Толпа всколыхнулась и загудела, как потревоженный улей, раздаваясь в стороны, – люди и так стояли, тесно сгрудившись, теперь же давка еще увеличилась, когда они как от прокаженной отшатнулись от Квиау. Мать Чимала стояла посреди пустого пространства с опущенной головой, стиснув руки у подбородка, – жалкая одинокая фигурка убитой горем женщины.
Так прошел день. Солнце поднималось все выше, но люди не расходились. Квиау тоже оставалась у храма; она только отошла в сторону от толпы. Никто не обращался к ней и даже не смотрел в ее сторону. Люди сидели на земле и тихо переговаривались, некоторые отходили по естественным надобностям, но обязательно возвращались. В обеих деревнях никого не осталось, и очаги в хижинах гасли один за другим. Порывы ветра доносили вой собак, оставшихся без воды и пищи, но никто не обращал на это внимания.

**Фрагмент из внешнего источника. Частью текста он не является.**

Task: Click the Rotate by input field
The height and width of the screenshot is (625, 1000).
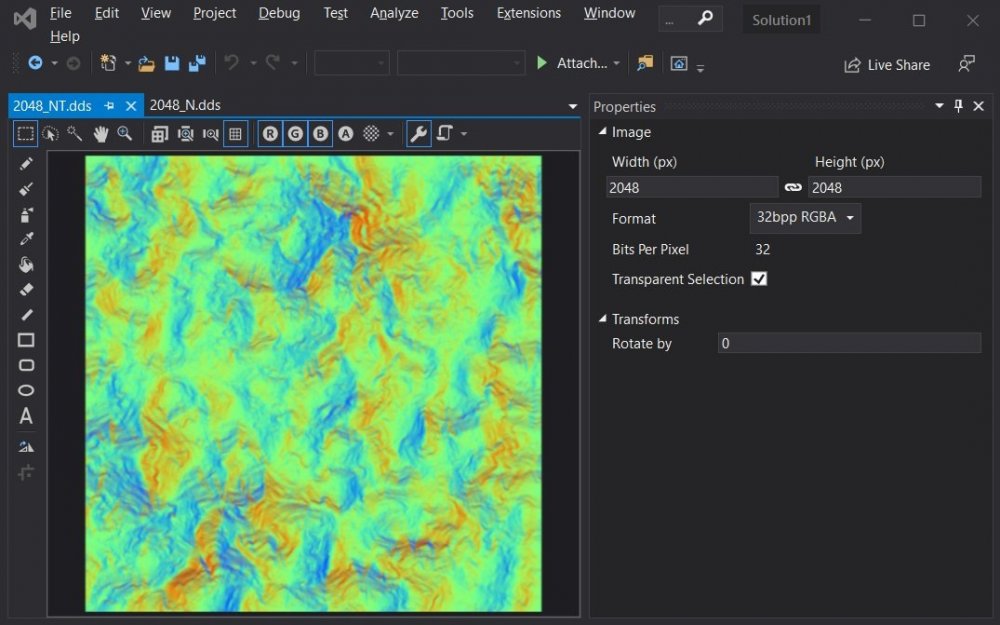Action: point(848,343)
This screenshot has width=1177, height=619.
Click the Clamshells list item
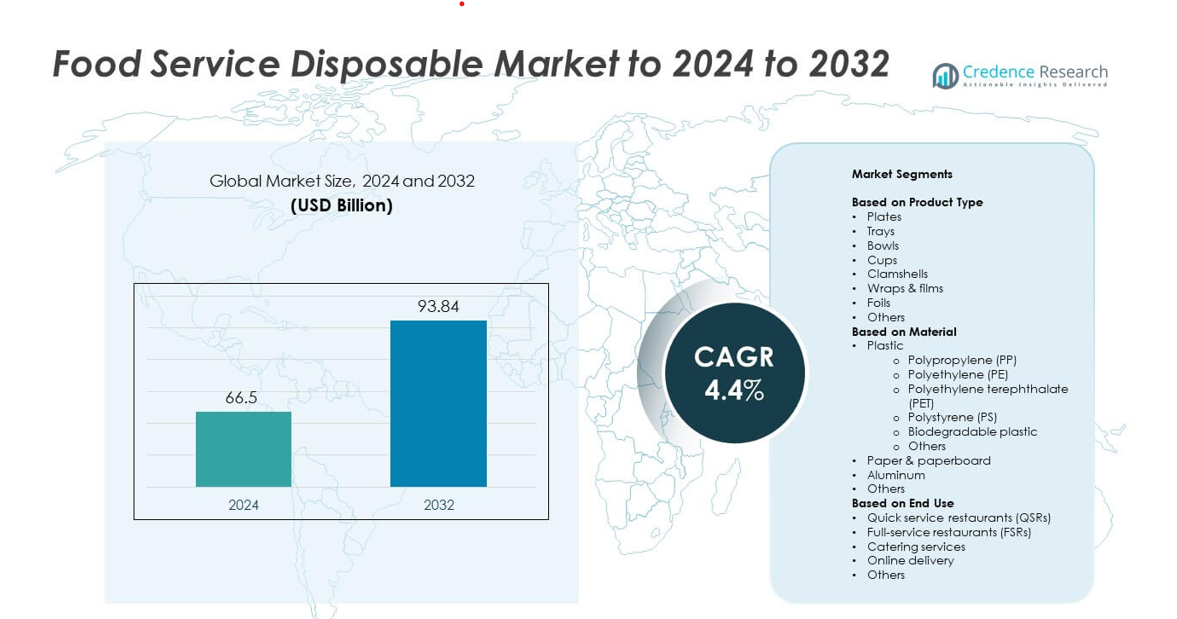(x=897, y=274)
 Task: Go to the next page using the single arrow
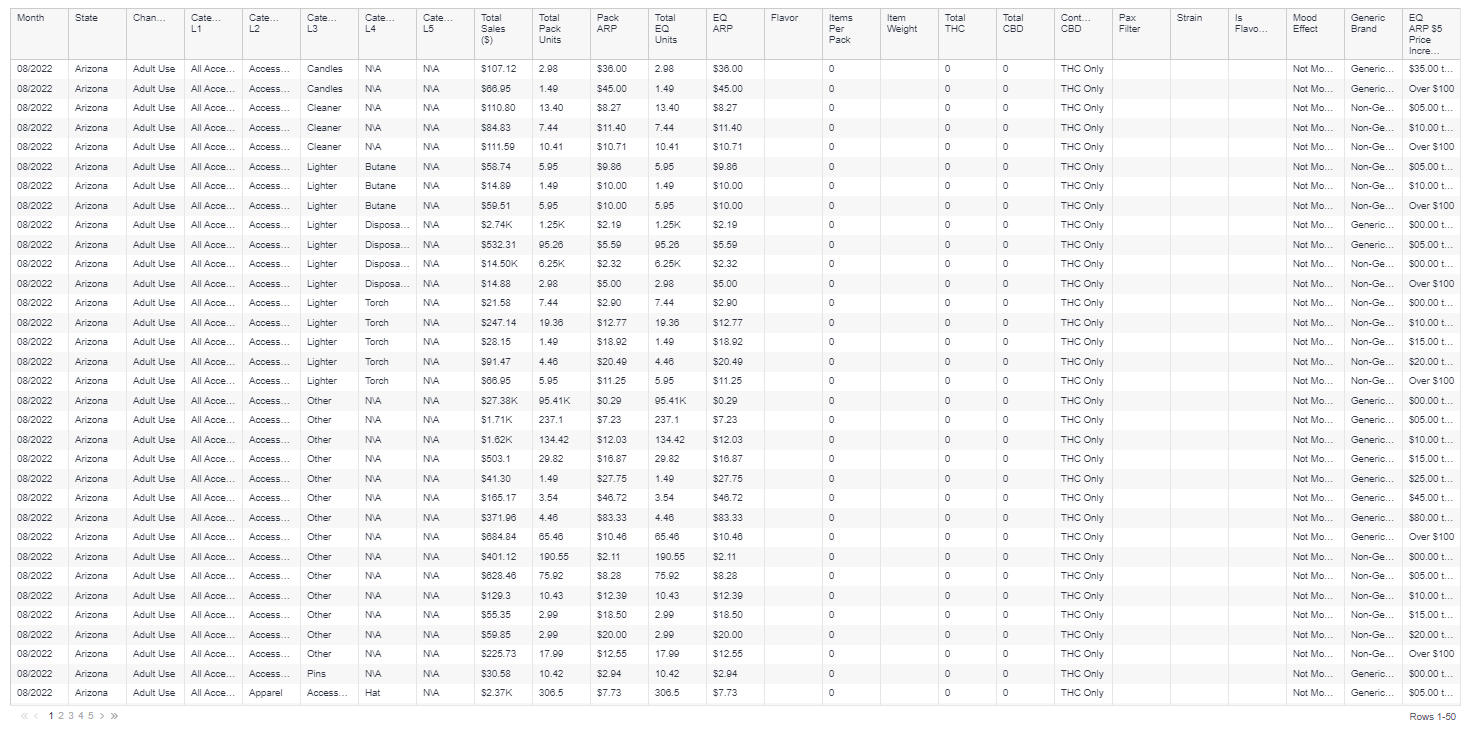pos(102,716)
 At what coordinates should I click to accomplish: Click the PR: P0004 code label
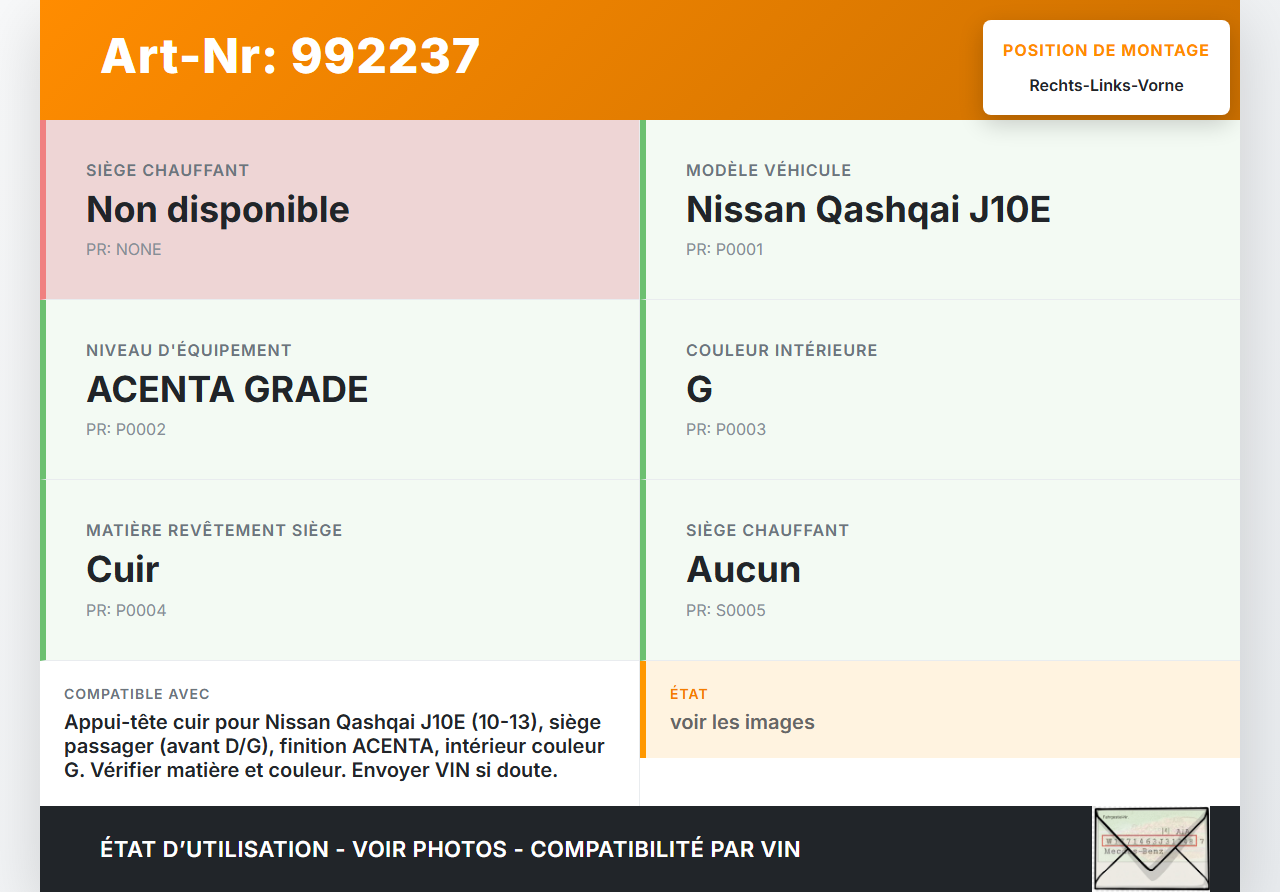coord(126,610)
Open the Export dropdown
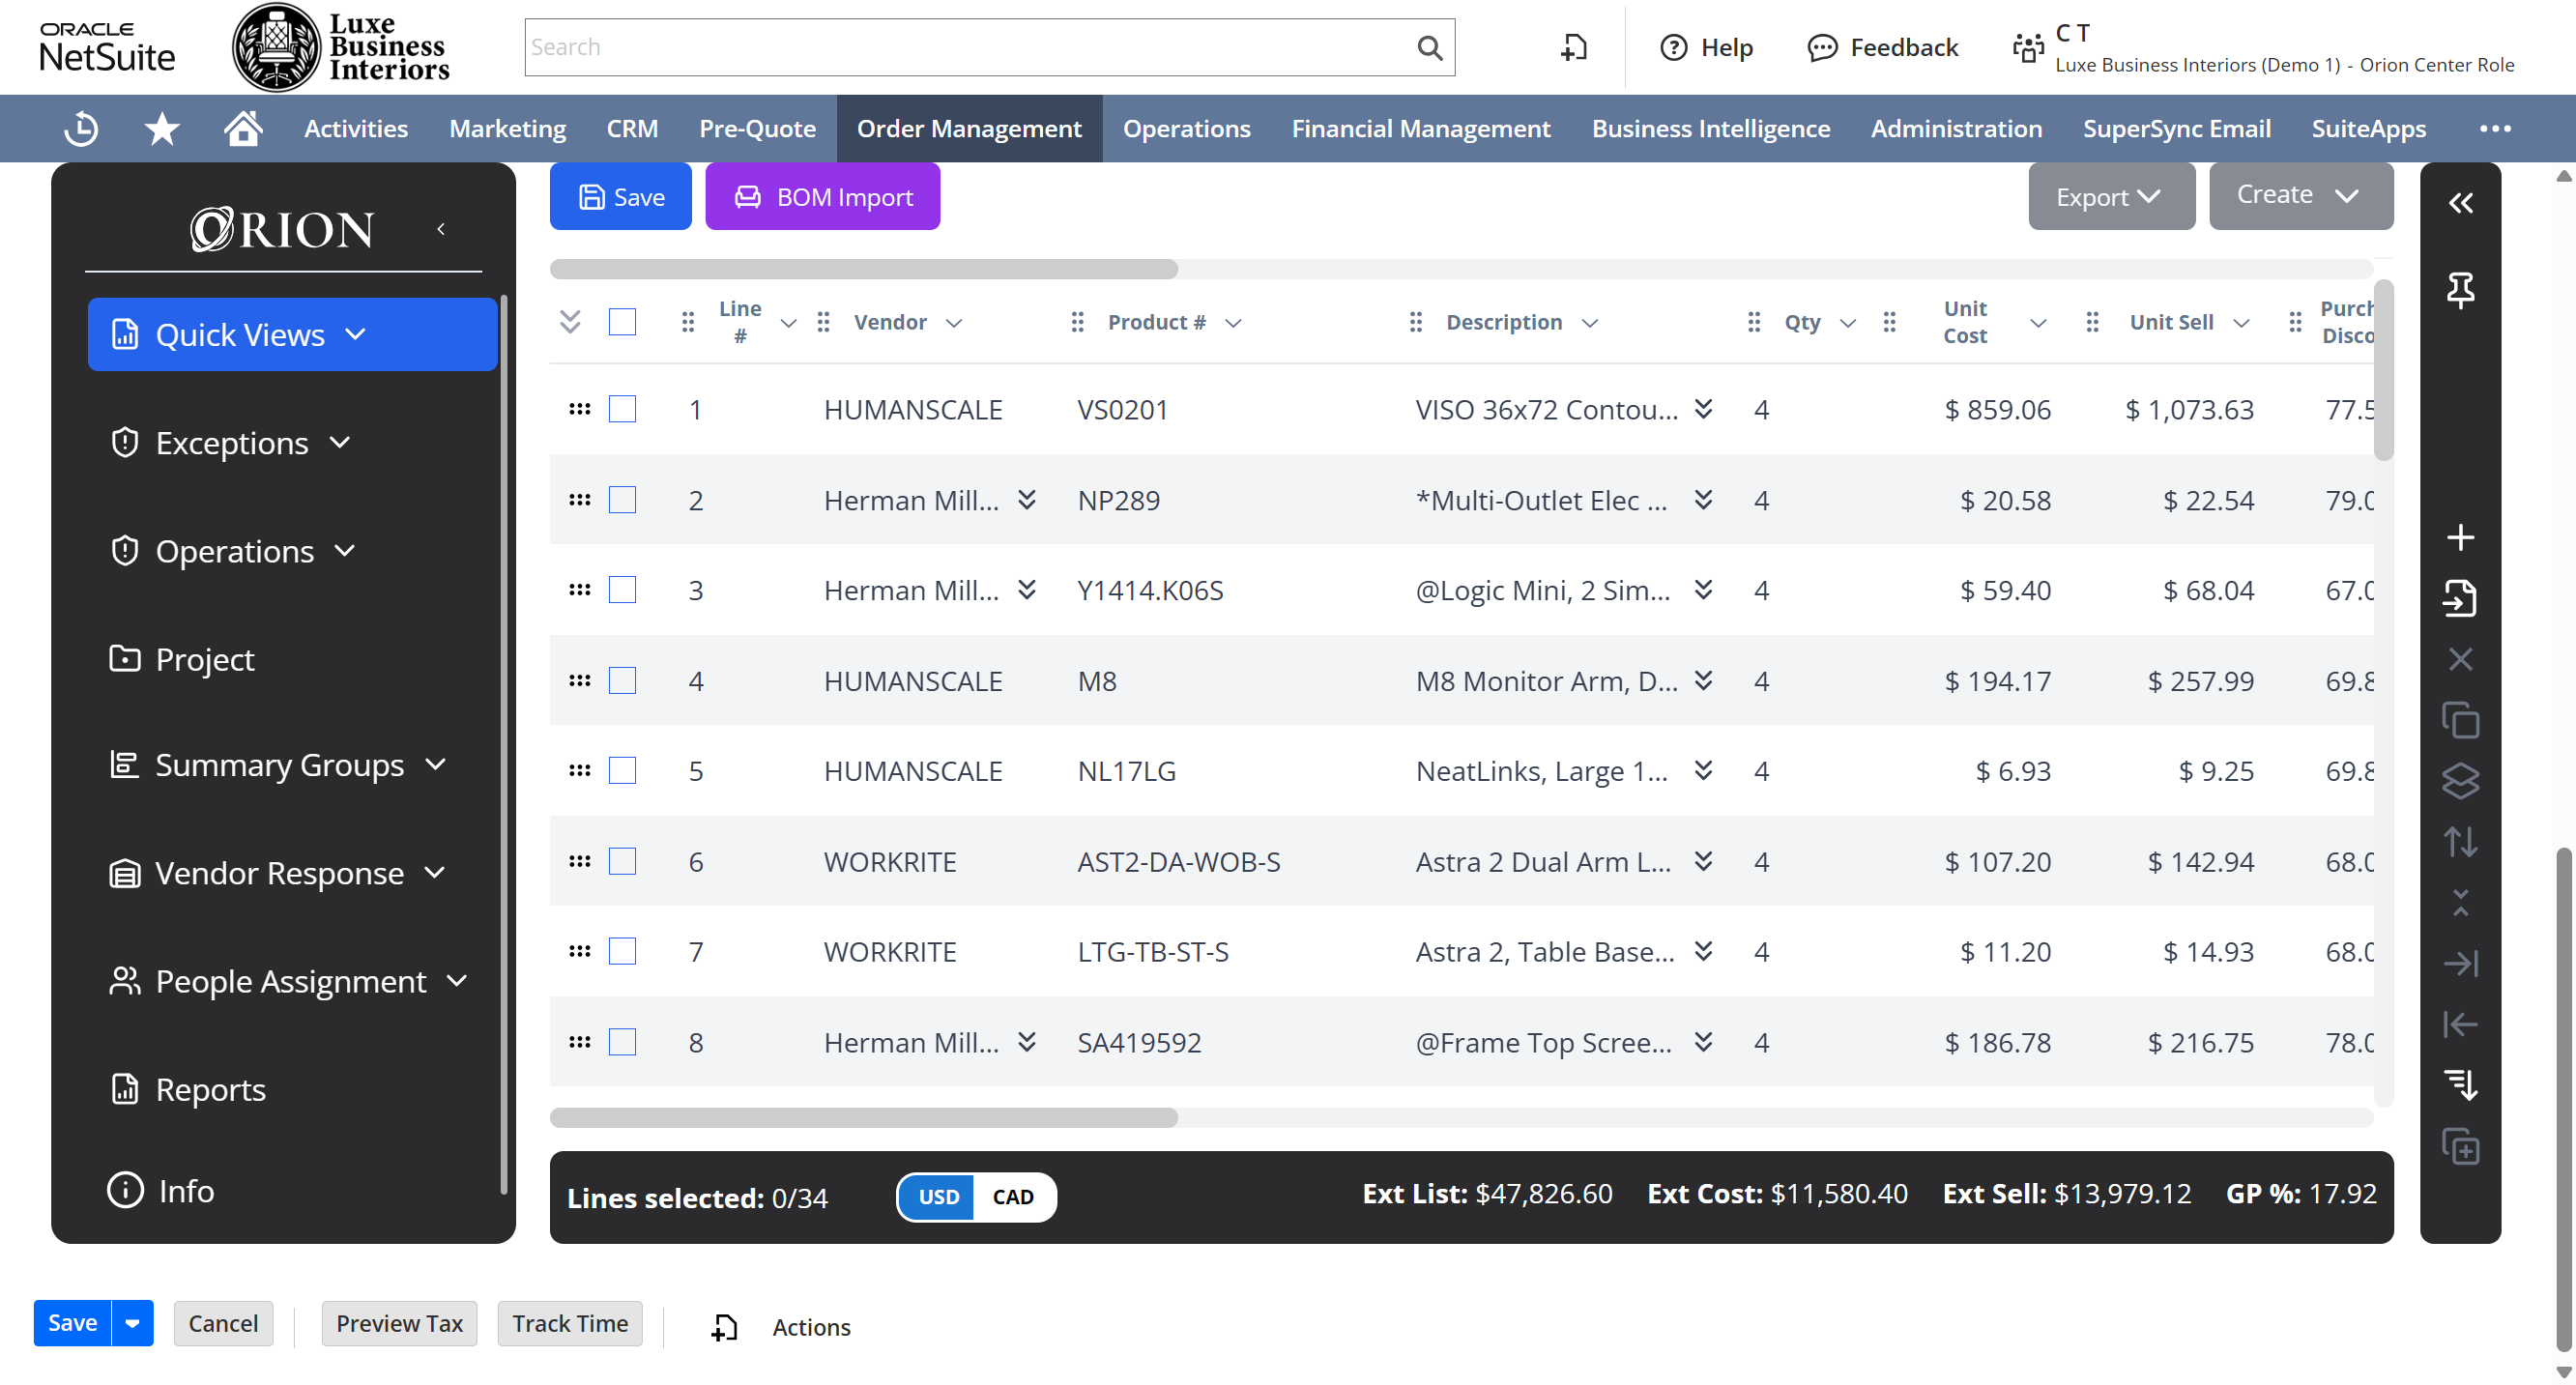The height and width of the screenshot is (1385, 2576). pyautogui.click(x=2111, y=196)
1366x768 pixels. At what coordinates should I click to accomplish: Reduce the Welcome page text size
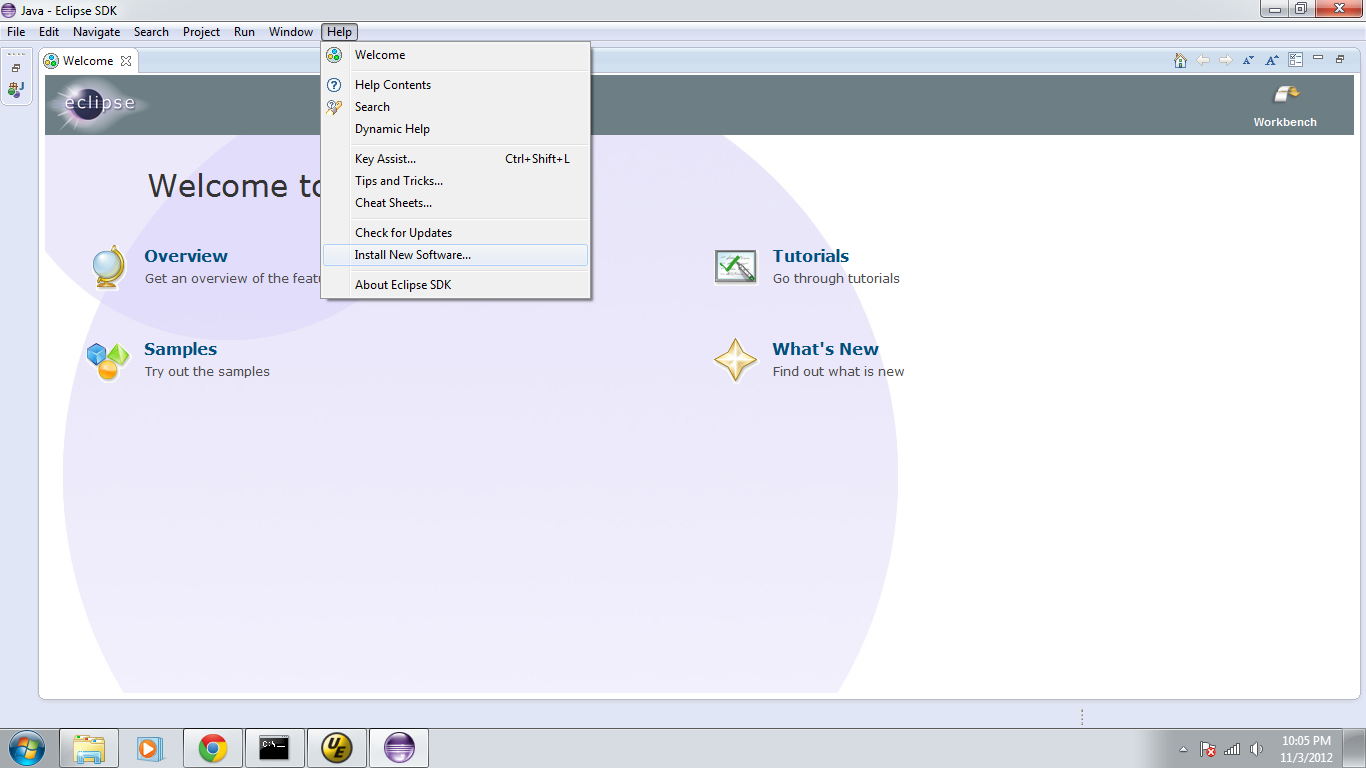[1248, 60]

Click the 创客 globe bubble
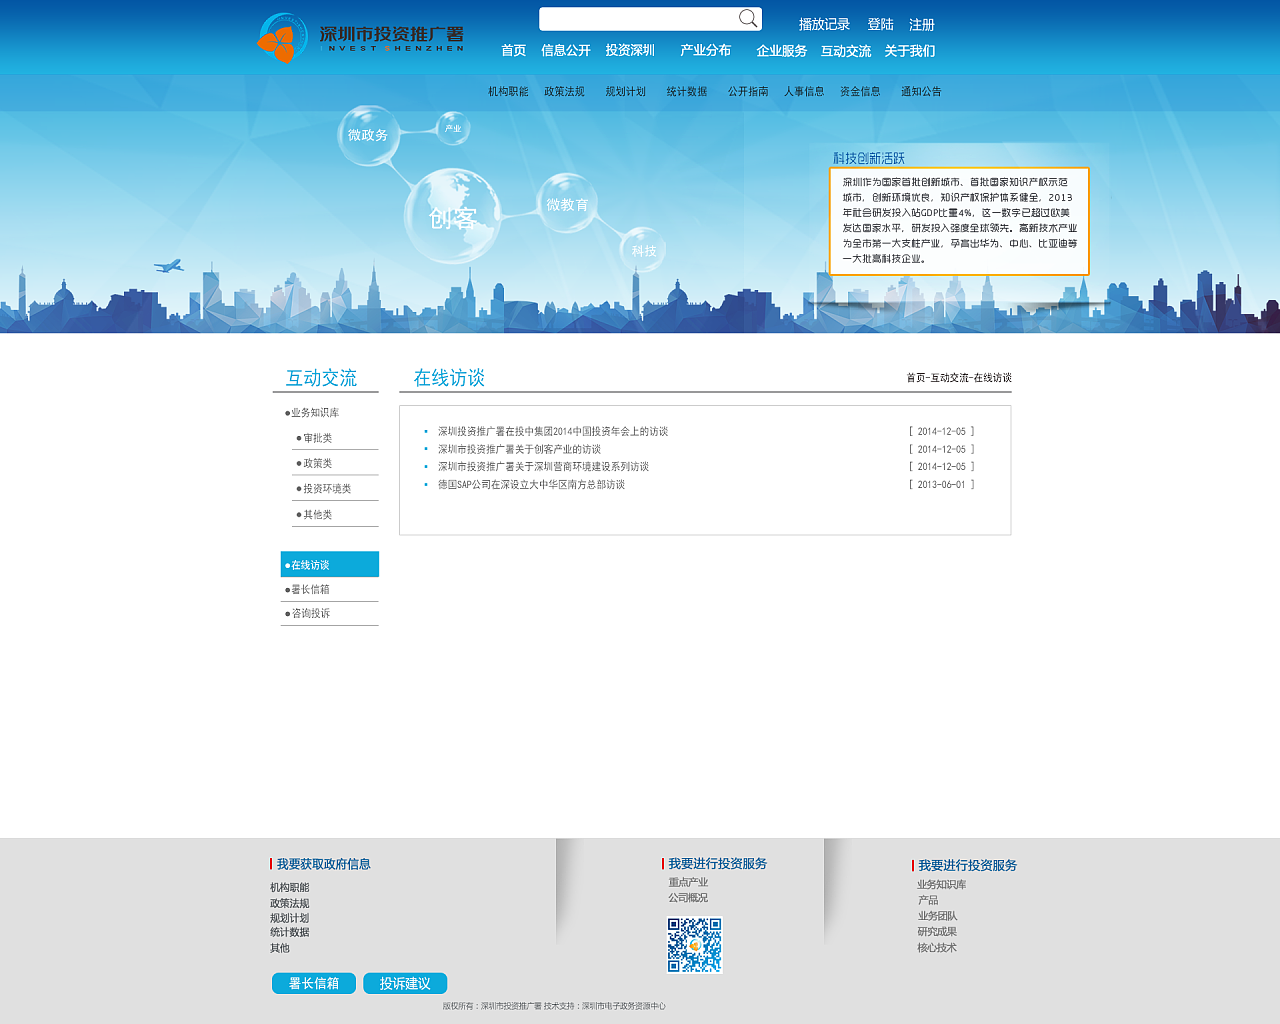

К вечеру стало известно, что верховный жрец пришел в себя, но был еще очень слаб. Его правая рука и правая нога были неподвижны, и он еле мог говорить. По мере того как солнце краснело и опускалось за холмы, напряжение в толпе росло. Как только светило скрылось из виду, жители Заачилы неохотно поспешили в свою деревню. Они должны были пересечь реку до темноты – времени, когда появляется Коатлики. Они останутся в неведении о том, что происходит в храме, но по крайней мере будут спать на своих циновках. Жителям Квилапы предстояла долгая бессонная ночь. Они запаслись охапками соломы и стеблями маиса и соорудили из них факелы. Хотя матери кормили грудных детей, никто больше ничего не ел, да никто и не чувствовал голода – все были слишком поглощены ужасными событиями.
Потрескивающие факелы разгоняли темноту ночи, и лишь немногие дремали, положив голову на колени. Большинство сидело в ожидании и смотрело на храм. Оттуда доносились приглушенные голоса молящихся жрецов, а непрекращающийся барабанный бой звучал, как сердцебиение храма.
За ночь Ситлаллатонаку не стало ни хуже, ни лучше. Он был жив и, наверное, сможет произнести утренние молитвы, но позже, днем, жрецы должны будут собраться на торжественную церемонию, избрать нового верховного жреца и совершить все приличествующие случаю обряды. Все будет в порядке. Все должно быть в порядке.
Когда на небе появилась утренняя звезда, ожидавшие у храма люди встрепенулись. Восход этого светила означал наступление нового дня и служил сигналом для жрецов: они должны были просить о помощи Хицилапочтли, Повелителя Колибри. Он был единственным, кому по силам победить богов тьмы, и с тех пор, как он создал ацтеков, он был их защитником. Каждую ночь они молились ему, чтобы он вышел на битву, вооруженный громами, и прогнал ночь и мрак и дал солнцу засиять снова.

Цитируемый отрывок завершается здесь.